Recent and Forthcoming Books by Faculty Affiliated with the Pembroke Center

Faculty from many fields participate in the Pembroke Seminar, take part in Pembroke Center roundtables, and teach courses that are cross-listed Gender and Sexuality Studies. The Pembroke Center recently asked our affiliated faculty to share news about their most recent and forthcoming books. Click here to see the book list.


Kay B. Warren Appointed Director of the Pembroke Center

The Pembroke Center is pleased to announce that Kay B. Warren, the Charles C. Tillinghast Jr. ’32 Professor of International Studies and Professor of Anthropology has been appointed incoming director. During her tenure, Warren will be developing a range of initiatives to support advanced interdisciplinary research on transnational issues across the humanities and social sciences. The Center also will be developing new courses for its interdisciplinary Gender and Sexuality Studies concentration that deal with transnational issues and with theory and research framings that crosscut the humanities and social sciences.
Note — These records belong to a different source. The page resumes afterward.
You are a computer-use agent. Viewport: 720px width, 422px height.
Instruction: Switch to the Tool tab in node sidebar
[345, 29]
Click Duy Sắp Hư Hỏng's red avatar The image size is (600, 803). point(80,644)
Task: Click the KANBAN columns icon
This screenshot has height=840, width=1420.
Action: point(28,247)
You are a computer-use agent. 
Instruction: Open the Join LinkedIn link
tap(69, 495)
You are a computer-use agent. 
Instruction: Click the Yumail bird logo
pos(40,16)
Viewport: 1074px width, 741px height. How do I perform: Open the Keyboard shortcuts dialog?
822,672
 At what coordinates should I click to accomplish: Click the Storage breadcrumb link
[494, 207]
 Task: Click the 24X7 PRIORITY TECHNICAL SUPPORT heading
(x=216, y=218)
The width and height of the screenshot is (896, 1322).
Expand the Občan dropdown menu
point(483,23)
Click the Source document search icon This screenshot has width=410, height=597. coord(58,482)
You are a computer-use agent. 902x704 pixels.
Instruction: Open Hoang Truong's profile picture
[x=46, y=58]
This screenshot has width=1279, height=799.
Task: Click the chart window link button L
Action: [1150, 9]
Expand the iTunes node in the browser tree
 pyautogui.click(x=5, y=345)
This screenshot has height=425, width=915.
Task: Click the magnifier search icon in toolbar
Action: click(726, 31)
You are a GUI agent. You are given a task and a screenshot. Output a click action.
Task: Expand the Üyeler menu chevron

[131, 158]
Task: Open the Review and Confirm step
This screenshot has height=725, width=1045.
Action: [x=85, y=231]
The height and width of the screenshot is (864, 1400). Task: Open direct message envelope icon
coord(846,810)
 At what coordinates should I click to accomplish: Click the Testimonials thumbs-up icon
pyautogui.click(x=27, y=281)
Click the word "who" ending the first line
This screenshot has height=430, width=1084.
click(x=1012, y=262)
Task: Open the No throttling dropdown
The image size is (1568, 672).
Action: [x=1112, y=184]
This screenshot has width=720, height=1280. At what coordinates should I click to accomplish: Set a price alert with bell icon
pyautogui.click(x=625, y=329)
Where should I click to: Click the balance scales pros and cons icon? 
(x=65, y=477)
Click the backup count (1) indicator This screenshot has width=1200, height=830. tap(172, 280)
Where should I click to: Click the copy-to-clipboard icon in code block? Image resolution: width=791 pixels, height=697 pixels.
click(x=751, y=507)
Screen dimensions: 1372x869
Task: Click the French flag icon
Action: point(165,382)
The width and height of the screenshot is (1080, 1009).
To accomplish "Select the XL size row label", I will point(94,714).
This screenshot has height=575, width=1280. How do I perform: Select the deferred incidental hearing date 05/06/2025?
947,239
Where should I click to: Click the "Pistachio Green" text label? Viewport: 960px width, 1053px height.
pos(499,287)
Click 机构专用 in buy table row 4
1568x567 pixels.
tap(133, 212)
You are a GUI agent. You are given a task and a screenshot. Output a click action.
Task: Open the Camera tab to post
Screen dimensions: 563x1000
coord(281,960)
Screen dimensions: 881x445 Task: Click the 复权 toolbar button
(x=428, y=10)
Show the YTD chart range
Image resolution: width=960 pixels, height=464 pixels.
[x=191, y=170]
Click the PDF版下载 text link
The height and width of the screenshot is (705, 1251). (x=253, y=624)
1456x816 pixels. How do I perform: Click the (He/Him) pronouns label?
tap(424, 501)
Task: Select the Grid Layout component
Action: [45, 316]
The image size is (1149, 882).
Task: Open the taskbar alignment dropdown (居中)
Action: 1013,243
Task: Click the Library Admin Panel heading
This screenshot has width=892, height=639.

“The faculty, postdoctoral fellows, and students involved in Pembroke Center research are grappling with global issues that get to the heart of the human cost of social change,” said Warren. “Through new research initiatives, conferences, the Pembroke Seminar, our journal, and other programs, the Center will be engaging other departments at Brown and forging connections with academic institutions around the world.”

Warren earned her PhD in Cultural Anthropology at Princeton, began her career at Mount Holyoke College, and served on the senior faculties of Princeton and Harvard before coming to Brown in 2003. She directed the Politics, Culture, and Identity Program at the Watson Institute for International Studies where she held a joint appointment from 2003-2009.In 2009-10, Warren directed the year-long Pembroke Research Seminar on “Markets and Bodies in Transnational Perspective.”

Warren’s vision includes expanding the Pembroke Center’s research mission to deal with the global circulation of new health technologies, labor migration, illicit trade across borders, emergence of new social media, and development strategies that target the poor. In studying these issues, scholars will grapple with the difference that historical contexts, culture, and representations of the body and technology make for the way these issues play out around the world. Center research will continue to draw also on literary, medical and artistic representations of difference, on investigations into forms of meaning, as well as into values and ethics.

While Warren is on sabbatical for the 2010-11 academic year to finish her book on transnational human trafficking, Suzanne Stewart-Steinberg, Associate Professor of Comparative Literature and Italian Studies, will serve as acting director of the Pembroke Center.